Der Fall Barschel

„Das ist wie Watergate. Und wir, wir ziehen den Schwanz ein.” – Reporter David Burger (Alexander Fehling) von der „Neuen Hamburger Zeitung” hat mit seinem Kollegen Olaf Nissen (Fabian Hinrichs) eine Story geschrieben, die Schles-wig-Holsteins CDU-Ministerpräsidenten Uwe Barschel (Matthias Matschke) als Drahtzieher einer Schmutzkampagne gegen seinen SPD-Herausforderer Björn Engholm entlarvt. Doch sein Chef (Edgar Selge) will sie nicht drucken, da sie sich nur auf die Aussage des zwielichtigen Medienreferenten Reiner Pfeiffer (Martin Brambach) stützt. Schließlich finden die beiden Journalisten Beweise, die Barschel einer Lüge überführen. Der Politiker tritt zurück und wird kurz darauf tot in der Badewanne eines Genfer Hotels gefunden. Nissen glaubt die offizielle Suizid-Version.
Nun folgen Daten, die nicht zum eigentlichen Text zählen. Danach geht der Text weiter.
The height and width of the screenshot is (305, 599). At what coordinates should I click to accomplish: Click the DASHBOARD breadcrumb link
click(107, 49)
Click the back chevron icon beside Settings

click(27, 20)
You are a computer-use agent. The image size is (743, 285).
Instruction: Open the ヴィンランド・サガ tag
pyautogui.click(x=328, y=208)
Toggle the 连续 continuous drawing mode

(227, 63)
Burger hingegen wittert einen Mord.Kilian Riedhoff hat sieben Jahre am Drehbuch gearbeitet und „alles, was zum Fall Barschel auf dem Markt war” gelesen. Wer mit dem realen Hintergund nicht so vertraut sind, dürfte Probleme haben, dem komplexen Film drei Stunden lang zu folgen. Dennoch: Dranbleiben lohnt sich!